• [TASK TO COMPLETE]: Only lines below containing the string "agent" should be counted; please give that count by itself.

• [RECORDS PROVIDED]:
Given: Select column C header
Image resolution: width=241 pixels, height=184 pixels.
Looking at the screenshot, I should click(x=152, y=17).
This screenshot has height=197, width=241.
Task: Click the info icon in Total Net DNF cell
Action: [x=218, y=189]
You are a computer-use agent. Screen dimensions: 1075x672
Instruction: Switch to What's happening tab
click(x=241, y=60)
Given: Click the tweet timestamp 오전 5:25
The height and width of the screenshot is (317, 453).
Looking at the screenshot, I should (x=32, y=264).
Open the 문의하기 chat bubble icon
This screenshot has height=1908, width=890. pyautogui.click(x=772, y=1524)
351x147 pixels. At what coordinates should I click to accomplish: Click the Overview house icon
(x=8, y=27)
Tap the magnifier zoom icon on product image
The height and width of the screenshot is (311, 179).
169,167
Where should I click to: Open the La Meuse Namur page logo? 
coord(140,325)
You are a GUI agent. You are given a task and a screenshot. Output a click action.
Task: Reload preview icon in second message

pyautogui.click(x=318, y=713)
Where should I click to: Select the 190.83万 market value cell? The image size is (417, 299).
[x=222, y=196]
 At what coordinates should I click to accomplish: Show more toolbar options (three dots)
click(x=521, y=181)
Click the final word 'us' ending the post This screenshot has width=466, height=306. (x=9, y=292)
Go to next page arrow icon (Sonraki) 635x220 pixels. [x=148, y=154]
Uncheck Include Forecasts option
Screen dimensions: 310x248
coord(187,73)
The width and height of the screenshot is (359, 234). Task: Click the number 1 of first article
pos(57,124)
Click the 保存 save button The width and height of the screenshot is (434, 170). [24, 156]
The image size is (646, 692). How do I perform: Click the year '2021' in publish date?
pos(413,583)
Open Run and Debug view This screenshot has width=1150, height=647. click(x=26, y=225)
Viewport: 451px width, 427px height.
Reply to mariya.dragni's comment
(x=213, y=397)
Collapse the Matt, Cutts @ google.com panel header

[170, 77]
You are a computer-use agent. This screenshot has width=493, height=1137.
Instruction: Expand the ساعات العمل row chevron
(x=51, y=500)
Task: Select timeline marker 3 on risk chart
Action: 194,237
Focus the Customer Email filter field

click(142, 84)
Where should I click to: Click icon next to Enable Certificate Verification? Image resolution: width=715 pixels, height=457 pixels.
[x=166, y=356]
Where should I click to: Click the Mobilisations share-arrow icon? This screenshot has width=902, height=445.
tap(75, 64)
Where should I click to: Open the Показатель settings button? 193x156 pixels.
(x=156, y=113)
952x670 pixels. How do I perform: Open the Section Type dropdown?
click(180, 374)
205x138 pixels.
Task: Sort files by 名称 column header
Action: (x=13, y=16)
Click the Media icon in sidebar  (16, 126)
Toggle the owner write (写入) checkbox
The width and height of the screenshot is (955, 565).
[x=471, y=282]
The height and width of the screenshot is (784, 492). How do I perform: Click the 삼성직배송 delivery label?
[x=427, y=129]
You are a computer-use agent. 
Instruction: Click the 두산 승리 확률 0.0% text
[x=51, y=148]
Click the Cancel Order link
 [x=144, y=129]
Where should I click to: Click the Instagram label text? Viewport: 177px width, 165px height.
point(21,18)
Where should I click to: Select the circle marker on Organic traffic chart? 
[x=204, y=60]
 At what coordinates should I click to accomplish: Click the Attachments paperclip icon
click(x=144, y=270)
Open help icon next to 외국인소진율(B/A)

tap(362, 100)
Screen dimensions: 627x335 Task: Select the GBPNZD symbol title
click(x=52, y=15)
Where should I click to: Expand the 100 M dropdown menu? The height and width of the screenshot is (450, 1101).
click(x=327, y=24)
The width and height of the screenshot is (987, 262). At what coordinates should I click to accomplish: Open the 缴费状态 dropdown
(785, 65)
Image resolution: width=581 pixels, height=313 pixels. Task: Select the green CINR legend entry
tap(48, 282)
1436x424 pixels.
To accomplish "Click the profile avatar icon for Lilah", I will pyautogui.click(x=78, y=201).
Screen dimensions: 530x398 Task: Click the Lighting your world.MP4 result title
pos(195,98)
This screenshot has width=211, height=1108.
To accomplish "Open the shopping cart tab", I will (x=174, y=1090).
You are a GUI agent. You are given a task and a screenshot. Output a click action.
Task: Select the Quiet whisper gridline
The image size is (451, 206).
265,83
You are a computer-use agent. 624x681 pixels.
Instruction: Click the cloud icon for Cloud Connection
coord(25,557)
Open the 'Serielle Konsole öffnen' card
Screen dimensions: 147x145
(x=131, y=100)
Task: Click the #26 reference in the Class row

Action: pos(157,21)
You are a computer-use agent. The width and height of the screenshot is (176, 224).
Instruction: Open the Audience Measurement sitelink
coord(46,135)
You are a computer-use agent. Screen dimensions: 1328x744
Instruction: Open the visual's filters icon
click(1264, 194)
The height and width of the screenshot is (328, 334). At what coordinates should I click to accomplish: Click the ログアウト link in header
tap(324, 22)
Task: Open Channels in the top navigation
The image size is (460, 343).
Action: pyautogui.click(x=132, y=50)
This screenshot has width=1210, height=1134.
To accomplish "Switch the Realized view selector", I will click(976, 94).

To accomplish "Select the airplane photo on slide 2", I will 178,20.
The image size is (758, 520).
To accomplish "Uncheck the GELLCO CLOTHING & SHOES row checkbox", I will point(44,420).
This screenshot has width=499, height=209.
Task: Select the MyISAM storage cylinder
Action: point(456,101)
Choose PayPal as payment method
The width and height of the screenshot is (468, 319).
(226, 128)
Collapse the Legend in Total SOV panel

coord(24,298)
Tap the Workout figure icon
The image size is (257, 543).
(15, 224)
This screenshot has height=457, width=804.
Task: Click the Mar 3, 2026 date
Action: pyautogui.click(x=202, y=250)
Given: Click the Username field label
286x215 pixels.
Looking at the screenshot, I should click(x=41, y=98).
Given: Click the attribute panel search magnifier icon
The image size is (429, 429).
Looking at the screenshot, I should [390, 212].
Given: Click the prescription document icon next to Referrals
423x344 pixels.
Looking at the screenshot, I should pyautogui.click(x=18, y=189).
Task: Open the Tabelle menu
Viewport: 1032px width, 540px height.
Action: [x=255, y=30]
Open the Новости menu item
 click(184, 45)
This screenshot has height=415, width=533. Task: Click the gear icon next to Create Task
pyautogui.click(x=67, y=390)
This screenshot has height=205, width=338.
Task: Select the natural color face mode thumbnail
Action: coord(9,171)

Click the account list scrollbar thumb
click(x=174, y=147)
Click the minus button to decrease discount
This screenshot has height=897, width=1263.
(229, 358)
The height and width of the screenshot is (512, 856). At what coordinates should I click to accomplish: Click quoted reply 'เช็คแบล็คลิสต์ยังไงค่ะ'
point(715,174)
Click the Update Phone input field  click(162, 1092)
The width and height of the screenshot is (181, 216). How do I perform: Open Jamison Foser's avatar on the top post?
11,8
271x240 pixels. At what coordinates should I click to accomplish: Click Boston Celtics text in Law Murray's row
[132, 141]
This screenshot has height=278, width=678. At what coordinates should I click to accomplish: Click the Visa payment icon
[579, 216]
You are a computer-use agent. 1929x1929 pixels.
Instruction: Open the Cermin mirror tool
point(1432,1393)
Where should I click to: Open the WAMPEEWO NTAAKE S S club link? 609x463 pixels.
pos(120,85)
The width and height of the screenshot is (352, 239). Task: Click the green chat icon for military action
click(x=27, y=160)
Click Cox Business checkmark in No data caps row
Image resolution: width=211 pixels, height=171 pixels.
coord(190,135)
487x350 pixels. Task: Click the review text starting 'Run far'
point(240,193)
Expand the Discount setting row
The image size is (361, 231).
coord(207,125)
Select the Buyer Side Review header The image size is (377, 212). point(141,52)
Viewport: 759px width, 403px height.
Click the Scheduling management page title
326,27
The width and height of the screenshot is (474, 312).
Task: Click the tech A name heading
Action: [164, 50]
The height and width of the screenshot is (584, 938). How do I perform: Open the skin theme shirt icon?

• [RESPONSE TO THE EXERCISE]: 9